WORK TO BE COMPLETED:
Copy out the lines of the records below, and only those lines, from the one with "This screenshot has width=640, height=1177." through the one with "Open Users' rights", exactly as they appear.

RECORDS PROVIDED:

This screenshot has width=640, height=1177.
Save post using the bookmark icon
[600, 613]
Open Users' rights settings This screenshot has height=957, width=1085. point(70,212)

* * *

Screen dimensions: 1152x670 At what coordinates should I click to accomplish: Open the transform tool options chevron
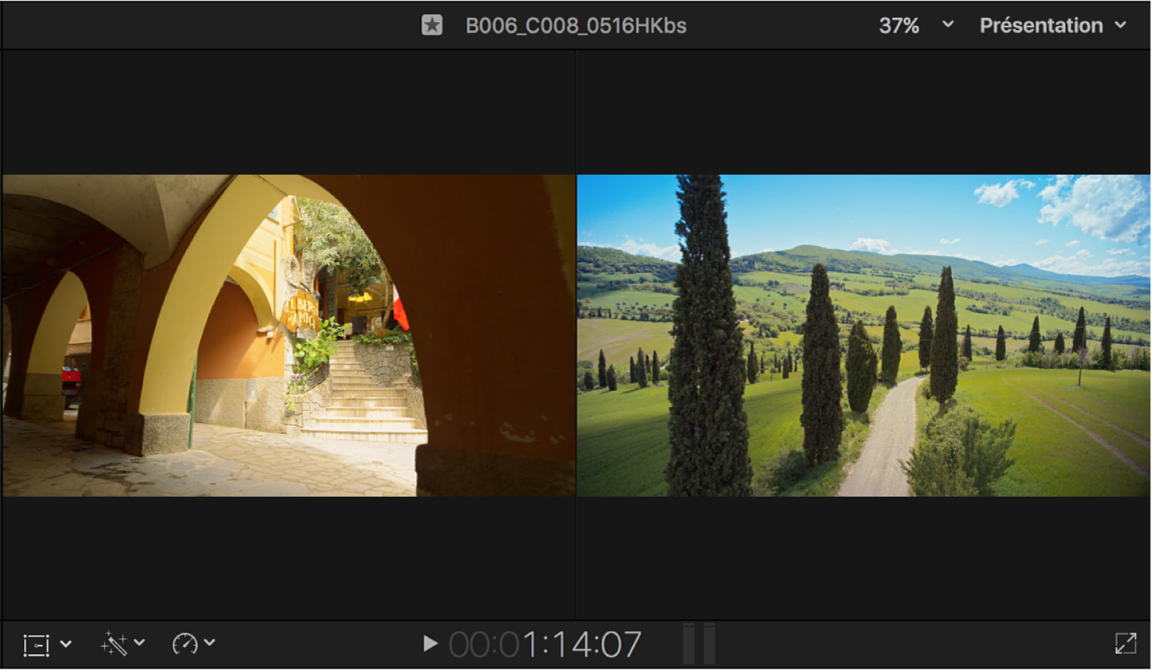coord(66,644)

COMPLETED TASK:
This screenshot has width=640, height=1177.
Save post using the bookmark icon
[600, 613]
Open Users' rights settings This screenshot has height=957, width=1085. point(70,212)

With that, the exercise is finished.